Mr. Horsley said that agricultural companies like to expand into habitats that birds thrive in. These habitats are cheaper than clearing down a whole forrest to build a farm.

“But also, when agriculture increases, the products that agriculture uses increase. So that’s pesticides, fertilizer, antibiotics,” said Horsley. “More humans, we need more food, we use more pesticides, birds go downhill.”

Mr. Horsley is also concerned with the number of birds in decline. He said that we need to make sure we are listing species and seeing that populations are being continually evaluated. Also that if a species is declined, it needs to be listed as threatened.

Taking care of birds isn’t just a concern of the environmentalists and bird watchers. More of the common people who care need to make an effort in order to improve the crisis, but not everyone knows about the problem in the first place.

Emily Hoggard, a student at Triton High School and an owner of a bird , said she was unaware of the declining bird population or why it has been falling. 

Sergey Avery, another student at Triton High School said he vaguely knew about the falling population and their habitat loss but was not aware of any ways to help the situation.

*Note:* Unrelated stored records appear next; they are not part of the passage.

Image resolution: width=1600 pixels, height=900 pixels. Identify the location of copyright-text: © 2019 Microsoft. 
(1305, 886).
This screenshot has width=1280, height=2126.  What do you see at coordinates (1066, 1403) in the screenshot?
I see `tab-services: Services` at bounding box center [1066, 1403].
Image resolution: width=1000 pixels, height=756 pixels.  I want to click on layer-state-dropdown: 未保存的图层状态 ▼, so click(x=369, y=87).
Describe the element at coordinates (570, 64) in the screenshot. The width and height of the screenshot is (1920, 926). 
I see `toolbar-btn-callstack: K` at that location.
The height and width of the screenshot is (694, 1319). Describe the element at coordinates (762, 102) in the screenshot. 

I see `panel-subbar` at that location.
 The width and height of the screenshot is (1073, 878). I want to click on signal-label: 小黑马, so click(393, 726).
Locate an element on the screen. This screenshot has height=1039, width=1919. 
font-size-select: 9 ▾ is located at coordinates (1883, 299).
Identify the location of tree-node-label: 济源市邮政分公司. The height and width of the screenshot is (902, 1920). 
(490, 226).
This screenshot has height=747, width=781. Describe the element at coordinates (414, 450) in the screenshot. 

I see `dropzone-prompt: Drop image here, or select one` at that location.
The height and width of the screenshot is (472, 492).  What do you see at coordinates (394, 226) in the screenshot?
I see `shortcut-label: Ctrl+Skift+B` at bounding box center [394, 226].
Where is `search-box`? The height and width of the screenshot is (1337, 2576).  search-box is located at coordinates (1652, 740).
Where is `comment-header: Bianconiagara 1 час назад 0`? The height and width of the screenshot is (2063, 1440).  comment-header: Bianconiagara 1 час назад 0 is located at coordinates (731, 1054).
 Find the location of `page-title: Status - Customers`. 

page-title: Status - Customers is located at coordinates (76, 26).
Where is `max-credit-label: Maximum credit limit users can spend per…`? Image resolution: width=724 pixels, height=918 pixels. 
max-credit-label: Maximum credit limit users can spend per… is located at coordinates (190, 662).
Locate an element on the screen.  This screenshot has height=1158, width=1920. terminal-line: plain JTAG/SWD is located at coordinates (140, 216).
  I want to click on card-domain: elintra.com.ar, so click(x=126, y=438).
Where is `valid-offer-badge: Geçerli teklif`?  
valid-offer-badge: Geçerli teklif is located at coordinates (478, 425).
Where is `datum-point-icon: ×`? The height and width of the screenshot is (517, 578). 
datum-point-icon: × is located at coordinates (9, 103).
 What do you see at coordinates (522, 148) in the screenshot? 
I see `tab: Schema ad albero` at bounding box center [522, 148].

David Moon, the sanctuary director at Joppa Flats Education Center (part of the Mass Audubon) said that joining organizations like the Mass Audubon Society helps people learn about birds and helps make changes in the law related to environmental improvement, and encourages them to do so. 

“The big ticket item that actually trumps everything we’ve said is climate change,” said Moon. He said that if we don’t address climate change, all of the other problems such as habitat loss and pesticides become secondary in focus.

“If you’re not buying electricity from a green provider, a non-fossil fuel provider, it’s not difficult to learn how to quickly change your provider,” said Moon. He also said that buying from a green provider could cost slightly more but not enough to change your budget drastically. 

David Moon also said to vote with an environmental conscious, encourage others to vote the same way, buy more electric cars, and to take advantage of programs such as Mass Save that help pay for insulating houses to make it more heat efficient.

Mr. Horsley said that if anyone told him they weren’t concerned about birds, he would take them bird watching, “Most people that don’t understand, haven’t been exposed to it. When you experience nature and wildlife and you become aware of what’s out there and just how valuable it is, and the valuable role that it plays, then you’re motivated to make a change.”